Israelis possibly experience snow if they spend army time in the Golan Heights. That's basically it, or if they go abroad of course. I hope to bring both my man and the boys to a Swedish winter like this at some point, because there is nothing like it.

My parents walking to the car,
passing the huge snow piles

Tuesday, February 2, 2010

Winter wonderland

My flight went smoothly. Also security. Yoram always follows me through the first security check to alleviate the interrogation. "How long have you known each other?" "Do you know anyone that your boyfriend does not know?" How do you answer that? "No, he did not let me leave the house alone for 8 months." or "Yeah, I know a bunch of Palestinians on the West Bank." I guess that they would prefer to hear the former, while the latter is more close to the truth. "Did you pack your luggage yourself?" "Did anyone ask you to bring a package on their account?" "Yeah, there was this Arab guy I met..." Duh...

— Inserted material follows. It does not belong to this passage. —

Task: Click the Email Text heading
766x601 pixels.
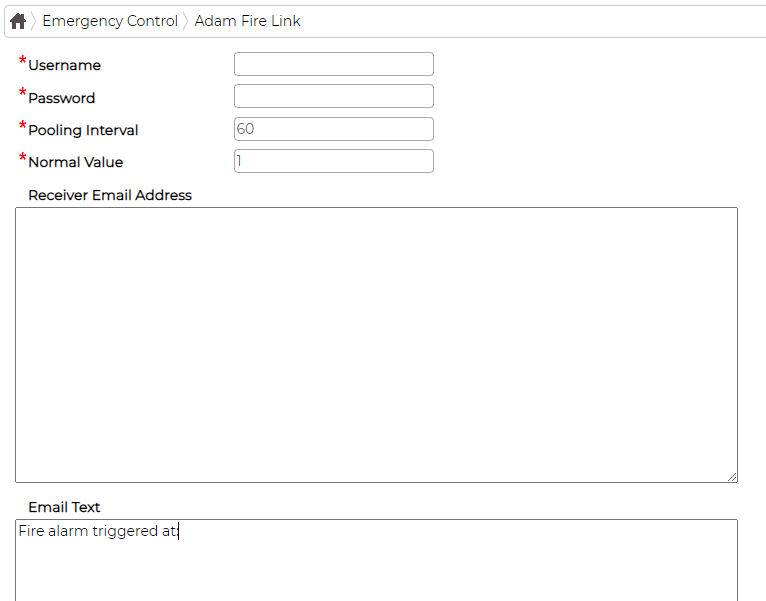Action: click(x=64, y=507)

In Malmö the snow keeps on falling and I feel blessed to come home to a real winter. I had to scrape the windows on the car and I skidded around on the streets. Other than that things are the same. I drank my coffee at Kaffebar and the owner Samir was so happy to see me that he almost cried. I had brought him a nice Misbaha (Islamic prayer beads) made of volcanic stone that I bought in Daliyat al-Karmel. It will be a lot of hanging at Kaffebar during my time in Malmö.

I was about to go to aikido with Stefan Stenudd tonight but it is snowing so hard that I cannot even see my car anymore, so the Shihan will have to wait for my attendance until after my visit further up North.